ET Live’s Lauren Zima spoke with Deeter about sitting down with the now-infamous founder of Theranos and how, although it wasn't documented, it played a key role in the film.
“I did have a long meeting with her once to try and get her to do a long interview with us and she told me she was considering doing her own documentary,” Deeter said.
Holmes set out to create a device which people could have in their home to test their blood for all types of illnesses. However, investigative journalists discovered that she was allegedly falsifying data and using commercial devices to do so. But, when Deeter met with her, it was not a legal matter yet, merely bad press.
“When I spoke with her in the fall of 2017, the SEC hadn’t yet come out with all of those multitudes of allegations against her,” Deeter explained. “So our team didn’t know about that. But she knew about that. She acted as if she was going to be moving forward. But we did have John Carreyrou’s excellent Wall Street Journal reporting, right?”
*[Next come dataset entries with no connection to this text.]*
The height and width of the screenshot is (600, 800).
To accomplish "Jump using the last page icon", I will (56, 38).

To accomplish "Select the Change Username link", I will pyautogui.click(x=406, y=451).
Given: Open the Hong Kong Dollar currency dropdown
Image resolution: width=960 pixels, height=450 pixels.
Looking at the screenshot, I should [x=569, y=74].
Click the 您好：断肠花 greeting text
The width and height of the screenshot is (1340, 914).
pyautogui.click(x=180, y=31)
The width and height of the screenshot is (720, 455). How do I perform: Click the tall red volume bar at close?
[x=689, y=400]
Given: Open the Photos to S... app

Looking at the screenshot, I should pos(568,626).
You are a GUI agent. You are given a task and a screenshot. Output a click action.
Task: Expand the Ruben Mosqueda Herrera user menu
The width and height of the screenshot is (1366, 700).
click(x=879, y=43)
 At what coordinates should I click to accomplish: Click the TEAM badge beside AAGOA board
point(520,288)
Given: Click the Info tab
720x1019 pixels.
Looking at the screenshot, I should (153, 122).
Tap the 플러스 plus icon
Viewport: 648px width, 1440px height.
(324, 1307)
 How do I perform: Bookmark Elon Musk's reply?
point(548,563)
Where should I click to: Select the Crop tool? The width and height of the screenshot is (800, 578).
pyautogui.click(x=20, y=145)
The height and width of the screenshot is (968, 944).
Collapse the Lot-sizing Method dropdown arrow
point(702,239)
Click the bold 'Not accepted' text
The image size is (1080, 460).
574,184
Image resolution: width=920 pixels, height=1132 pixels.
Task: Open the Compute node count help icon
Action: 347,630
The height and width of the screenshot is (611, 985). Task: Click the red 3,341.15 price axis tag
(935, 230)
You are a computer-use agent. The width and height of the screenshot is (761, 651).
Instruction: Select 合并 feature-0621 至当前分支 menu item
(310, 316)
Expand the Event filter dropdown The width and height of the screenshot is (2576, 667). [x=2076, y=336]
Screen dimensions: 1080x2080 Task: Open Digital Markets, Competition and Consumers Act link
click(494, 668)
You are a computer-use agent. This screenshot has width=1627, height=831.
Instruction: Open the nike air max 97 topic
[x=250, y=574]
“And so I said, ‘You know, Elizabeth, you’re being accused of fraud.’ And she got very angry with that word and said there was no fraud and she told me that she felt that she had been treated differently [than men] in Silicon Valley because she was a woman," Deeter recalled. "She said, ‘You know, men are allowed to fail and men are allowed to make mistakes in this business and because I’m a woman I was not.”
The acclaimed producer, who also helped create documentaries like Who Killed the Electric Car? and Steve Jobs: The Man in the Machine, said that despite the ugly PR, Holmes remained more than optimistic about her future during their five-hour meeting.
“And Elizabeth told me flat out that if we were so lucky, we would be chronicling her phoenix-like rise back to power,” Deeter explained. “She thought she was going to be doing the miniLab [formerly the Edison, the device at the heart of Theranos], which is effectively the same thing they’ve been doing, kind of rebranding. But she got another $100 million loan as we were making this film. So all our interviews had signed NDAs and the people who spoke with us were very brave to do so.”
Deeter also discussed Holmes’ famous charisma and charm, which helped her allegedly convince her employees of things that were ultimately revealed to be lies, including test results.
“During the course of those five hours, I too was left questioning myself,” she shared. “I think it was also different with me because she wasn’t trying to sell me on the products per se… It felt as if, in our time, more as if she was interviewing me to possibly be given the gift of telling her story.”
“And so she wanted to know more about our team. She wanted to know more about who we’d spoken with,” she continued. “And, of course, I said, ‘I’m not going to tell you who we've talked to because you don’t have the greatest history in terms of litigation, right?' And she said, ‘I don’t know what you’re talking about.’ She lied to me quite a bit.”
The Inventor: Out for Blood in Silicon Valley is currently available to watch on HBO.